Impala is like no restaurant I’ve ever been to, yet it somehow has echoes of almost all of them

Late last month, Impala drove into Soho already flaming hot in the hype stakes: this was a sizzling booking to brag about even before executive chef and co-founder Meedu Saad had turned on the stoves. Impala, after all, is a Super 8 restaurant, the group that has, among others, Tomos Parry’s Brat in Shoreditch, which has been constantly, unfalteringly brilliant since 2018. It also runs Parry’s second baby, Mountain, which is likewise wonderful; sometimes weird, yes, but always wonderful. Long before that, back in 2016, they opened Kiln, the famed live-fire Thai counter hangout that cheffy boys in beanies have tried and failed to emulate all over Britain, while Super 8’s beginnings were with the boundary-pushing and much-loved Smoking Goat. That is nothing less than a litany of solid-gold bangers, and now they’ve unleashed Impala by Saad, the former head chef at Kiln.

In any normal restaurant review, it would have been common to have by now established what type of food Impala actually cooks – north African? Middle Eastern? Mediterranean? British?, etc – but in this odd, dreamy and defiantly dark nook in Soho (every single one of us in the room, even those with perfect vision, had our iPhone torches on just to read the menu), narrowing down its origin story is not quite that simple. “Bird’s tongue pasta braised with spiced oxtail?” someone asked over the loud jazz. “Molokhia, braised jute leaf and shoulder of cull yaw sheep?” queried someone else. It went on: aish baladi? Ftira? “Bird’s tongue pasta is the Egyptian name for orzo,” I ventured, adding that I thought molokhia might be a bit like spinach, but never have I been more ready for a server to turn up and ask: “Guys, may I explain the menu?”
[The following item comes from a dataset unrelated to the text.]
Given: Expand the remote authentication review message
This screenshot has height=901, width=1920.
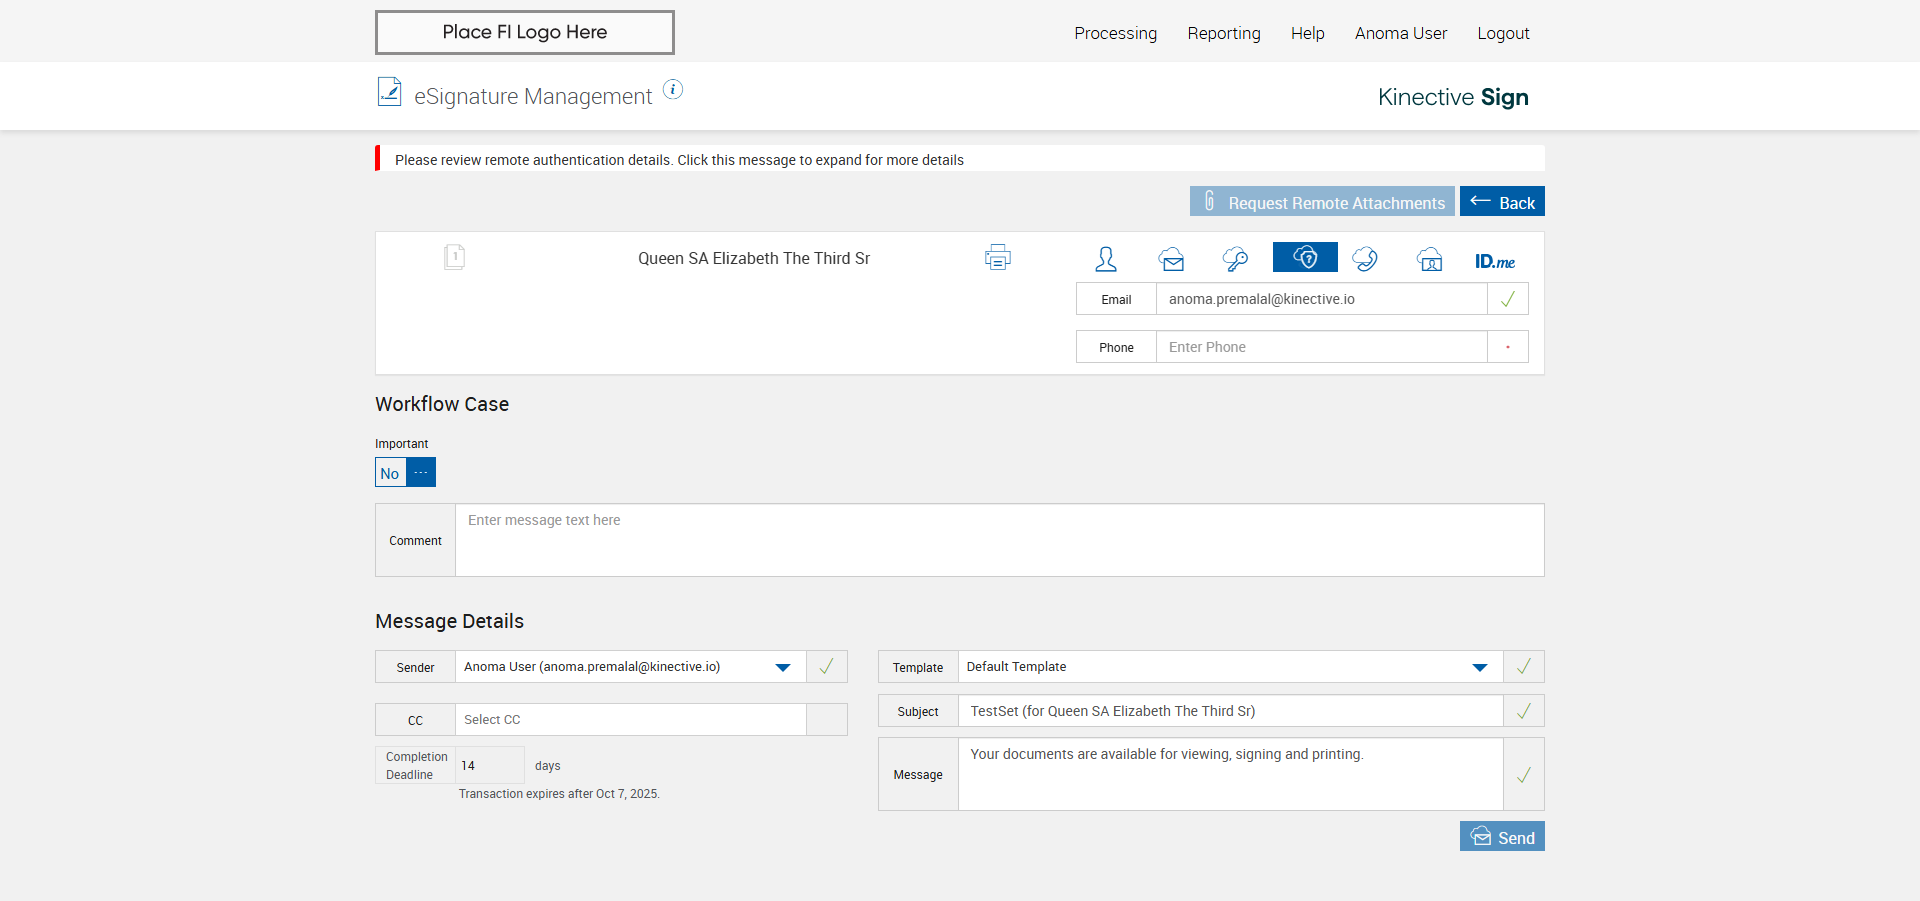Looking at the screenshot, I should [x=679, y=160].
We choose a beef tartare with a smoky, sweet Tunisian harissa and crunchy chunks of deep-fried bread as brittle as pork crackling. We scoop honey bread through an insanely good mush of pounded white beans topped with chunks of pungent bottarga. There are rustic pillows of that aish baladi, an Egyptian wholegrain bread that here comes with a fresh, rich harissa paste, and langoustine kibbeh and sun-dried wheat all wrapped in a neat perilla leaf cone.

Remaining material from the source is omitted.